Zucchini Mozzarella Tart

by Editorial Staff

Summary

Prep Time 30 mins
Total Time 1 hr 30 mins
Course Baking
Cuisine European
Servings (Default: 4)

Ingredients

  • 300 grams flour
  • 150 g butter or mararine
  • 150 g sour cream
  • 250 g zucchini
  • olive oil
  • 2 cloves garlic
  • Salt and pepper, freshly ground
  • 2 tablespoon water
  • 5 tomato (s)
  • 250 g mozzarella
  • oregano
  • 1 egg yolk
Zucchini Mozzarella Tart
Zucchini Mozzarella Tart

Instructions

  1. Put the flour, butter, sour cream, 1 level teaspoon salt and 2 tablespoons water in a mixing bowl and use a hand mixer with a dough hook to form a smooth dough.

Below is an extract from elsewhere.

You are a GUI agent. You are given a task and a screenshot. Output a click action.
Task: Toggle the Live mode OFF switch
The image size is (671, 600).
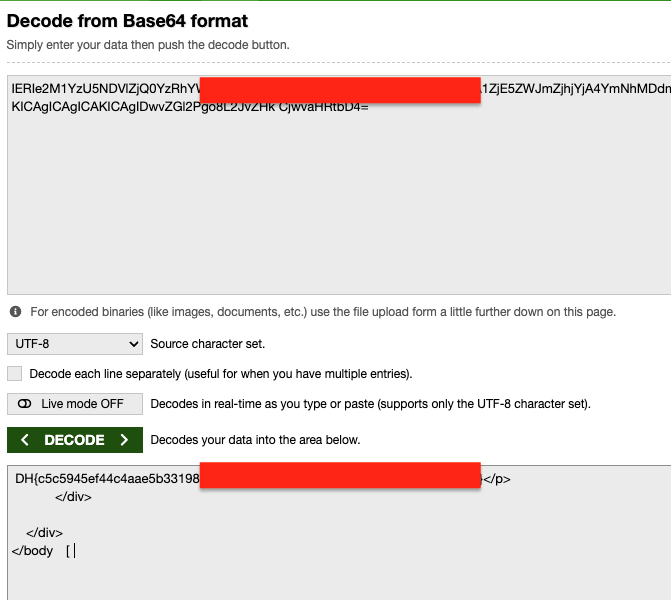coord(75,404)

Wrap it in foil and put it in the fridge for 30 minutes.
  2. In the meantime, grate the zucchini on a grater. Heat the olive oil in a pan and steam the zucchini in it. Peel the garlic cloves and add them to the vegetables. Mix everything well and season with salt and pepper. Cut the tomatoes and the mozzarella into thin slices.
  3. Roll out almost half of the dough on a floured work surface and cut out thin strips for a grid that will be placed on the tart at the end.
  4. Roll out about 2/3 of the remaining dough in a cake tin (Ø 28 cm) and prebake in a preheated oven at 180 ° C for about 15 minutes. Then let it cool down briefly and use the rest of the dough to create an edge in the mold.
  5. Spread the zucchini mixture on the bottom. Spread the tomatoes and mozzarella slices on top and sprinkle with salt, pepper and oregano. Place the strips of dough on top and brush with the egg yolk.
  6. Put the pan back in the oven and bake for another 25 minutes at the same temperature.